III.
NO CRISIS DEL ARTE, SINO ARTE DE LA CRISIS
En este momento crucial de la historia se produce uno de los fenómenos más curiosos; se acusa al arte de estar en crisis, de haberse deshumanizado, de haber volado todos los puentes que lo unían al continente del hombre. Cuando es exactamente al revés, tomando por un arte en crisis lo que en rigor es el arte de la crisis.
Hay, por
supuesto, un arte deshumanizado, pero es precisamente el que culmina
y lleva hasta sus últimas consecuencias el espíritu peculiar de la
sociedad que termina; todos podemos reconocerlo en la helada
geometría de ciertos pintores y escultores. En tanto que ese arte
que proviene en línea directa del romanticismo y que, a través de
los fauves,
de Gauguin y Van Gogh, de los expresionistas y surrealistas desemboca
en el expresionismo no figurativo y finalmente en el arte
neo-figurativo, ése no sólo es arte deshumanizado sino que es el
baluarte levantado por los hombres más sensibles y más lúcidos
(junto a la novela actual) contra una sociedad deshumanizadora.
Lo que sucede es que se partió
de una falacia. Para Ortega, por ejemplo, la deshumanización del
arte está probada por el divorcio existente entre el artista y su
público. No advirtiendo que pudiera ser exactamente al revés, que
no fuera el artista el deshumanizado, sino el público. ¿O es que
para Ortega es cuestión de número? Es obvio que una cosa es la
humanidad y otra bien distinta el público-masa, ese conjunto de
seres que han dejado de ser hombres para convertirse en objetos
fabricados en serie, moldeados por una educación estandardizada,
embutidos en fábricas y oficinas, sacudidos diariamente al unísono
por las noticias lanzadas por centrales electrónicas, pervertidos y
cosificados por un «arte» de historietas y novelones radiales, de
cromos periodísticos y de estatuillas de bazar. Mientras que el
artista es el Único por excelencia, es el que gracias a su
incapacidad de adaptación, a su rebeldía, a su locura, ha
conservado paradojalmente los atributos más preciosos del ser
humano. ¿Qué importa que a veces exagere y se corte una oreja? Aun
así estará más cerca del hombre concreto que un razonable
amanuense en el fondo de un ministerio. Es cierto que el artista,
acorralado y desesperado, termina por huir al África o a las selvas
de Misiones, a los paraísos del alcohol o la morfina, a la propia
muerte. ¿Indica todo eso, por ventura, que es él quien está
deshumanizado?
«Si nuestra vida está enferma
—escribe Gauguin a Strindberg— también ha de estarlo nuestro
arte; y sólo podemos devolverle la salud empezando de nuevo, como
niños o como salvajes… Vuestra civilización es vuestra
enfermedad.» Toda la joven generación de 1900, las «fieras» que
escandalizan los salones, provienen de Gauguin y particularmente del
torturado espíritu de Van Gogh. Son discípulos de ese Gustave
Moreau que decía: «¿Qué importa la naturaleza en sí? El arte es
la persecución encarnizada de la expresión, del sentimiento
interior».

» **Datos a continuación**:
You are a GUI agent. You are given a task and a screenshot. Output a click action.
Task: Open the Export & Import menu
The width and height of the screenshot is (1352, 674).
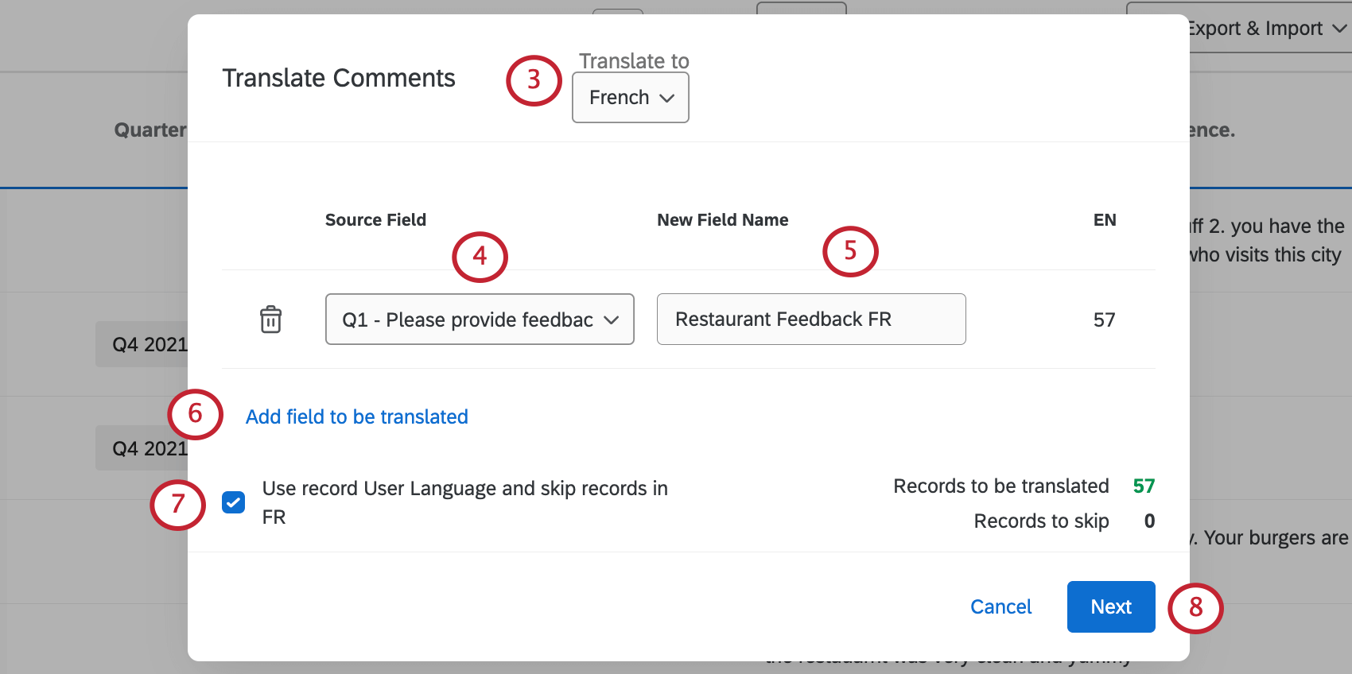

» **Tarea asignada 1**: Indica si cada afirmación coincide con el texto sobre el arte de la crisis y responde sí o no. Cita literalmente las palabras del texto que lo deciden. (a) Para Ortega, la deshumanización del arte se prueba por el divorcio entre el artista y su público. (b) Gauguin escribe a Van Gogh que la civilización es una enfermedad. (c) Gustave Moreau sostenía que el arte es la persecución encarnizada de la expresión.
» **Tarea asignada 2**: Según el texto sobre el arte de la crisis, ¿de quiénes provienen las «fieras» de la joven generación de 1900?
» **Tarea asignada 3**: Reproduce el pasaje del texto sobre el arte de la crisis que comienza en las palabras "NO CRISIS DEL" y termina después de "de la crisis.".

» **Respuesta de la tarea 1**:
(a) Sí: «Para Ortega, por ejemplo, la deshumanización del arte está probada por el divorcio existente entre el artista y su público».
(b) No: «—escribe Gauguin a Strindberg—».
(c) Sí: «El arte es la persecución encarnizada de la expresión, del sentimiento interior».

» **Respuesta de la tarea 2**: Provienen de Gauguin y, particularmente, del torturado espíritu de Van Gogh.

» **Respuesta de la tarea 3**:
NO CRISIS DEL ARTE, SINO ARTE DE LA CRISIS
En este momento crucial de la historia se produce uno de los fenómenos más curiosos; se acusa al arte de estar en crisis, de haberse deshumanizado, de haber volado todos los puentes que lo unían al continente del hombre. Cuando es exactamente al revés, tomando por un arte en crisis lo que en rigor es el arte de la crisis.